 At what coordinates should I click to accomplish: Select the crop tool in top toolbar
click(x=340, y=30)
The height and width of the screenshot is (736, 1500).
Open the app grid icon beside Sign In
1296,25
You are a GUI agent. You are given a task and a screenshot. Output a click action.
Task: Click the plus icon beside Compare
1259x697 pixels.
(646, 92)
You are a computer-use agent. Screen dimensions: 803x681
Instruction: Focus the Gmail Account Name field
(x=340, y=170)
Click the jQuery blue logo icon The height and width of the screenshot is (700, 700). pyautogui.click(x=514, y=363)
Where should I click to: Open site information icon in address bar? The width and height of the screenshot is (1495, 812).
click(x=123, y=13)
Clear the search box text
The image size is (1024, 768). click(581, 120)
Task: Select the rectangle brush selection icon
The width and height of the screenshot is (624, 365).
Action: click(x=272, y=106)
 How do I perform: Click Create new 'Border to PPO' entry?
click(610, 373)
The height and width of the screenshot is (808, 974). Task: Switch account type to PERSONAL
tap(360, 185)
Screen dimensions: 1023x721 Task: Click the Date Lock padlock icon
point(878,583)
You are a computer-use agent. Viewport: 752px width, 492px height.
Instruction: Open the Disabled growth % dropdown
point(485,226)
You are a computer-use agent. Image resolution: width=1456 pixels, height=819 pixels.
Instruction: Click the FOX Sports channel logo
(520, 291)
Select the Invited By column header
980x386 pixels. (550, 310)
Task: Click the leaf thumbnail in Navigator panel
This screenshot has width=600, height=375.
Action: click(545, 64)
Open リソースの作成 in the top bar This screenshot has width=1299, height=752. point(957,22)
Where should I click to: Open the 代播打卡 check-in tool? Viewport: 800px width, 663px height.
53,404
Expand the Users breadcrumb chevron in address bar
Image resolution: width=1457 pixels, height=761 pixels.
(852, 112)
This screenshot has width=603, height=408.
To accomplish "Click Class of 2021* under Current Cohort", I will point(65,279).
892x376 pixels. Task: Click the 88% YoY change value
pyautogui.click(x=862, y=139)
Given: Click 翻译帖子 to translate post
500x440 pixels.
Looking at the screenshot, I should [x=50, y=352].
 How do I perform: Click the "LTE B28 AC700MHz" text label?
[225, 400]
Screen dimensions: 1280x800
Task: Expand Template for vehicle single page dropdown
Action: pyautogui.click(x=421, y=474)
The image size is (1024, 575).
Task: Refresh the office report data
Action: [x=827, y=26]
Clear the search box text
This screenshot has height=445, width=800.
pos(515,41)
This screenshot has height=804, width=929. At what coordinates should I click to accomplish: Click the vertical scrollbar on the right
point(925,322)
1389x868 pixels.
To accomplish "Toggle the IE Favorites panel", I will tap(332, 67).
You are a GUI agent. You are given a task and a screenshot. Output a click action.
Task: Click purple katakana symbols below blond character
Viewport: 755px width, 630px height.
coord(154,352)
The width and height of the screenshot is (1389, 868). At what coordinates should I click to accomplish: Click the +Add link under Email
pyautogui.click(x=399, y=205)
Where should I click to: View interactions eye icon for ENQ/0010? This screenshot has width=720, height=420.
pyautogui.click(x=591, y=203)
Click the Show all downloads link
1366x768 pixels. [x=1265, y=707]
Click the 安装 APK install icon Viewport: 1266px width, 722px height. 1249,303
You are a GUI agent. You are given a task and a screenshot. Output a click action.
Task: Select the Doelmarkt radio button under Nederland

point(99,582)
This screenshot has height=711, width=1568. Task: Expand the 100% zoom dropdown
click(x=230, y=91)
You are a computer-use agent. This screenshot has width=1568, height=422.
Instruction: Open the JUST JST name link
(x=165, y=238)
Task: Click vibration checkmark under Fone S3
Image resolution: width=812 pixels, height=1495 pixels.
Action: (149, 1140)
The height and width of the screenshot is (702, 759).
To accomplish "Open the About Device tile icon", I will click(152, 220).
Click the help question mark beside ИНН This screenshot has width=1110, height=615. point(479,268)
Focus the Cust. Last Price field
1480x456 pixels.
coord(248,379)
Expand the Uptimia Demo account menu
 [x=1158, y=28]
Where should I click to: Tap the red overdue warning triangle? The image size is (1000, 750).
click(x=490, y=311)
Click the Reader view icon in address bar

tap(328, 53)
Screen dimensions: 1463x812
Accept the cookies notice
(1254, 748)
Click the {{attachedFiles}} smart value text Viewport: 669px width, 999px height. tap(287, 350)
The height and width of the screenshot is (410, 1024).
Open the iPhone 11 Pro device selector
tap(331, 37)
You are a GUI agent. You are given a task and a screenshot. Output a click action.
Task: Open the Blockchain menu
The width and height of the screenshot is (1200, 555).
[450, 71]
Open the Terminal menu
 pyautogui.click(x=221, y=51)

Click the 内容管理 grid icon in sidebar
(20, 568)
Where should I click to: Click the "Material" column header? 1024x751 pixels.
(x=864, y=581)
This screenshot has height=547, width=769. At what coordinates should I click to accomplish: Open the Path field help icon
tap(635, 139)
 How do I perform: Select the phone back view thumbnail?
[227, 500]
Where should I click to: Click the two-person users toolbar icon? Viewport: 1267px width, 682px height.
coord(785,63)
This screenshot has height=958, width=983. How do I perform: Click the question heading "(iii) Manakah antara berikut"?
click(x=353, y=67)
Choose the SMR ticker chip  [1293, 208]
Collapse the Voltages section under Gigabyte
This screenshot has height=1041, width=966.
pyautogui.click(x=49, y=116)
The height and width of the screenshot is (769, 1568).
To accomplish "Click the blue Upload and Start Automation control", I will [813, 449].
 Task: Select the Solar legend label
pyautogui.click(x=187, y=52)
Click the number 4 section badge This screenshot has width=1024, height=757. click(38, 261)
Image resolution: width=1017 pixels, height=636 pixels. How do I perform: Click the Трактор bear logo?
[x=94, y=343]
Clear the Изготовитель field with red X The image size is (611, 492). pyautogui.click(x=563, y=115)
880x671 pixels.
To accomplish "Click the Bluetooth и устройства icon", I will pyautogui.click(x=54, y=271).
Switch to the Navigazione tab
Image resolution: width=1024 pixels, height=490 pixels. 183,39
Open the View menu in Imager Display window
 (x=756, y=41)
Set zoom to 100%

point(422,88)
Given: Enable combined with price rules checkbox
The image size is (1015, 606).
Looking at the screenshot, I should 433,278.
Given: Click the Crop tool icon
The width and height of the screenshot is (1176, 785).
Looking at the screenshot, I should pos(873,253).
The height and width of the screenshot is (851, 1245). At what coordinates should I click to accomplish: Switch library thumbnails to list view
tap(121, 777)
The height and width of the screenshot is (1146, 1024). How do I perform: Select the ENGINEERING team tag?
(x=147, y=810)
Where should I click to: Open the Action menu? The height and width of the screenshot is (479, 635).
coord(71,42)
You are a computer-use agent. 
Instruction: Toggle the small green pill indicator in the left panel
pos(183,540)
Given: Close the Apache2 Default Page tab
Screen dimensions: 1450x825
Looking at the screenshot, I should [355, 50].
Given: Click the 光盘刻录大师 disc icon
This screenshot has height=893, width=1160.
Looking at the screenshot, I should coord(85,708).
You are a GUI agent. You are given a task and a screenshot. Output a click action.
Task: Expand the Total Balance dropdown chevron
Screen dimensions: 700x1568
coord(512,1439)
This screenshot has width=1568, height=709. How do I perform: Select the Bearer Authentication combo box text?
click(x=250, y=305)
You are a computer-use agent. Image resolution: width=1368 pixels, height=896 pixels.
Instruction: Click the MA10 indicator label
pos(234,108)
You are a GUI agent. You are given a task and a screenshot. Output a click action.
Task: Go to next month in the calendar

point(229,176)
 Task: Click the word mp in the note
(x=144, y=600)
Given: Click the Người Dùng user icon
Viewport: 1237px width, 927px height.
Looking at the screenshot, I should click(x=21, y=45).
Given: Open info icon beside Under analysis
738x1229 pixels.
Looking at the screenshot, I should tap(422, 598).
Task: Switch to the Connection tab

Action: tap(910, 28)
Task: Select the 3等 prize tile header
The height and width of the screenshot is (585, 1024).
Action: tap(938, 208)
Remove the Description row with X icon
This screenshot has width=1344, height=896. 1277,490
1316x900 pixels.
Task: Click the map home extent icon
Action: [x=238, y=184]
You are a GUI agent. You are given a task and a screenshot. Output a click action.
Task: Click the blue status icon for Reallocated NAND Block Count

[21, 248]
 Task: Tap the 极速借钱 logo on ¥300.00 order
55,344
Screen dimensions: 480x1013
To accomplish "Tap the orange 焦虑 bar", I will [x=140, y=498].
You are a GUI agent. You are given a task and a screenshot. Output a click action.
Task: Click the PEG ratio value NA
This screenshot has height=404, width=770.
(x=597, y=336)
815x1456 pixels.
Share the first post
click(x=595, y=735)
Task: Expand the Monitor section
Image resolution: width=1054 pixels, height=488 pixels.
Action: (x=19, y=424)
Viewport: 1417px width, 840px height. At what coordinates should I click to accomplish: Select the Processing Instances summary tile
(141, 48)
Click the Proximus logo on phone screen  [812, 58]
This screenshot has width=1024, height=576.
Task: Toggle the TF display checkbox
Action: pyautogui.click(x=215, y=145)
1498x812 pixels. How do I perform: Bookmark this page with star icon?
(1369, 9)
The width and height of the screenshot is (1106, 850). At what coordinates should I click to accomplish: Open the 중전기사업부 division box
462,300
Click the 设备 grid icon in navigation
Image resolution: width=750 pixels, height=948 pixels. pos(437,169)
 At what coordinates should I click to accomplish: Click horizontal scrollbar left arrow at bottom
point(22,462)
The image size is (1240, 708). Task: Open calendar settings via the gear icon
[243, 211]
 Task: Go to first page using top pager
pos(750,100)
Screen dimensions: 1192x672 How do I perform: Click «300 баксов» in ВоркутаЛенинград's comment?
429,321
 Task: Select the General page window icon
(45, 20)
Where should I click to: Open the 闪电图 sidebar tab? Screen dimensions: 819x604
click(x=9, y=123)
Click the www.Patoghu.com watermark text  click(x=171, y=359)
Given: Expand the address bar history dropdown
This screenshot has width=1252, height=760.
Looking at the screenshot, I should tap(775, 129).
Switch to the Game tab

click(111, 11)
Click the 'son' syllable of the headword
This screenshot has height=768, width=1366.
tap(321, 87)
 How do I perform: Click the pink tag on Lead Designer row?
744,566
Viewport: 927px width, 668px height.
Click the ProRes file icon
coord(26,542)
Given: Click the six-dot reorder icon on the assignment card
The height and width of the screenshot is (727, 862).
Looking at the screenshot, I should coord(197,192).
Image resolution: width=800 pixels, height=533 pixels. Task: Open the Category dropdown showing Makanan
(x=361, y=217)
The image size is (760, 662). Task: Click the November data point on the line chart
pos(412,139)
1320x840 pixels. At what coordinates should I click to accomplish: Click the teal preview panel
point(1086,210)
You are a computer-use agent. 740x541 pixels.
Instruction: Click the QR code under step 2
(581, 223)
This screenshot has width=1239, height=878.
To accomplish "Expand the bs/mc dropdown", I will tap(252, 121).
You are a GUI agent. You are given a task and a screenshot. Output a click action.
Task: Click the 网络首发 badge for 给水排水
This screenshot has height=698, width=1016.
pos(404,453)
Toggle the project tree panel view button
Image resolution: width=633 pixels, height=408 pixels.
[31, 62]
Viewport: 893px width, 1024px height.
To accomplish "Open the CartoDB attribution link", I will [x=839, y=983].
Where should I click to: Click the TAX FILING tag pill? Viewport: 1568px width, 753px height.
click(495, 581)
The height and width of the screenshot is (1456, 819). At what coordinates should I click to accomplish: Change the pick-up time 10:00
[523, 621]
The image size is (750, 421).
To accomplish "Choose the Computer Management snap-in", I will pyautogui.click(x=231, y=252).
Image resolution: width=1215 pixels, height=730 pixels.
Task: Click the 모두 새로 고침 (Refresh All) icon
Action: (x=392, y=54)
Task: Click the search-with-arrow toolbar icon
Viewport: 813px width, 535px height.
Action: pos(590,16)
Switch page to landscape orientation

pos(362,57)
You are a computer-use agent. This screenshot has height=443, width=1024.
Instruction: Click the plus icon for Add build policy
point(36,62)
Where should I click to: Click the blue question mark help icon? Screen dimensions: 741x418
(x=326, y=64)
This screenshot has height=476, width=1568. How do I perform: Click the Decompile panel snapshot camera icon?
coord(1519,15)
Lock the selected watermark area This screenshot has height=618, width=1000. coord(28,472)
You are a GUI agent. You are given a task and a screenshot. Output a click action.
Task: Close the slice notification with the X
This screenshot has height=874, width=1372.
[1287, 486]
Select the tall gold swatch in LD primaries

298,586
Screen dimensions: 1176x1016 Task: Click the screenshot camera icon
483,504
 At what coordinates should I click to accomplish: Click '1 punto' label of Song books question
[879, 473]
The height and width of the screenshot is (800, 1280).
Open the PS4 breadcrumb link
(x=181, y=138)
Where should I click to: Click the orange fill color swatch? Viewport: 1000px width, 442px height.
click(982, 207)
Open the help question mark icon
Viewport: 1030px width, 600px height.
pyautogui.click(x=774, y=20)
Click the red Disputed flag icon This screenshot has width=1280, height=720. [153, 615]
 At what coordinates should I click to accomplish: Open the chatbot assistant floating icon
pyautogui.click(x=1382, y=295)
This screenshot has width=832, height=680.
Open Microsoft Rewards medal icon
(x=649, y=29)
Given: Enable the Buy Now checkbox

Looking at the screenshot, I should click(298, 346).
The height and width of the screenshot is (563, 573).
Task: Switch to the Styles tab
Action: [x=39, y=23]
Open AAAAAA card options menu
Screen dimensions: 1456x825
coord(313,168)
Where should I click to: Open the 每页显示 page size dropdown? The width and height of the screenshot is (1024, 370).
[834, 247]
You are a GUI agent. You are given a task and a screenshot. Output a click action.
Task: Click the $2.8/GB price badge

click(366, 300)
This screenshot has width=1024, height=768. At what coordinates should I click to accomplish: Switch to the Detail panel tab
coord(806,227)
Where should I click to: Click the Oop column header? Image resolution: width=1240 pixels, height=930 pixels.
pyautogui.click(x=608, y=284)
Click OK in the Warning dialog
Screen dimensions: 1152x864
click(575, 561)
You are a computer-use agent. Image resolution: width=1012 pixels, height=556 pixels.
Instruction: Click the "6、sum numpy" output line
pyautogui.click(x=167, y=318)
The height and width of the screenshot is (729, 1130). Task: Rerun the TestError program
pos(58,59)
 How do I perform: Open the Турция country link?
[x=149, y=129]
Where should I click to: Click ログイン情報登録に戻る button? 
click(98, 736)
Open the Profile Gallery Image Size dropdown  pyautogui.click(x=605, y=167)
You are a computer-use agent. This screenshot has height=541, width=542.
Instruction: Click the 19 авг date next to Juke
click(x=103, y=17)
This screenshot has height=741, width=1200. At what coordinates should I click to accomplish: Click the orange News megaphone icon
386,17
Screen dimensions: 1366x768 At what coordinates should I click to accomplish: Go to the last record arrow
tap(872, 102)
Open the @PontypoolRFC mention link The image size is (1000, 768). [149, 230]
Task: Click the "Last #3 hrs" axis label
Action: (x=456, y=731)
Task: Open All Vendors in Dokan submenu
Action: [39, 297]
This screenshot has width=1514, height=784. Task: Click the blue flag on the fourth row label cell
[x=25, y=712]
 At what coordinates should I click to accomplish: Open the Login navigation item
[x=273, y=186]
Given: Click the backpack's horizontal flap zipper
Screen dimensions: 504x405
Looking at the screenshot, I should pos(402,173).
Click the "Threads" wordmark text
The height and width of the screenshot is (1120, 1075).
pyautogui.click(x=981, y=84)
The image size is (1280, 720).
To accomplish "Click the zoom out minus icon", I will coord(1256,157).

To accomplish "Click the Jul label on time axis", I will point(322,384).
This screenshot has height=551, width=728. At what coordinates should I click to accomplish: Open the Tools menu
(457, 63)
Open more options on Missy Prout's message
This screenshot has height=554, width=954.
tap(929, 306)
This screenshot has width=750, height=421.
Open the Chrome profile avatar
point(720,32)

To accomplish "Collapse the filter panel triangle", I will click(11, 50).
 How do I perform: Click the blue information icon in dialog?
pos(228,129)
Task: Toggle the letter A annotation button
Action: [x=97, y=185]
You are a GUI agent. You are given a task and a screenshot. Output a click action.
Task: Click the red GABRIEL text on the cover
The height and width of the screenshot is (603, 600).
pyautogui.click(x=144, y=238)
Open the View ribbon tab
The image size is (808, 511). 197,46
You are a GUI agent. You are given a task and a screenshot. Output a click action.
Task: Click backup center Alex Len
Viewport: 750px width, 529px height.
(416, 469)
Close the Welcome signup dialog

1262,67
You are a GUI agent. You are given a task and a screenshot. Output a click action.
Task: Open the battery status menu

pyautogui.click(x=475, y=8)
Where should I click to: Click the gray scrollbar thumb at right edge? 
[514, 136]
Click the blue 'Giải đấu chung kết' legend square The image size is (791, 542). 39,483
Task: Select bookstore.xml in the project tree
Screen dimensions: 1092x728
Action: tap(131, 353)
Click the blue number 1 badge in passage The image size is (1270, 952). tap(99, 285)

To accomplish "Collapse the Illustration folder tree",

EXERCISE DIRECTIONS:
Go through the lines above. Select every one that has the string "watermark".

YOUR SOLUTION:
Click the www.Patoghu.com watermark text  click(x=171, y=359)
Lock the selected watermark area This screenshot has height=618, width=1000. coord(28,472)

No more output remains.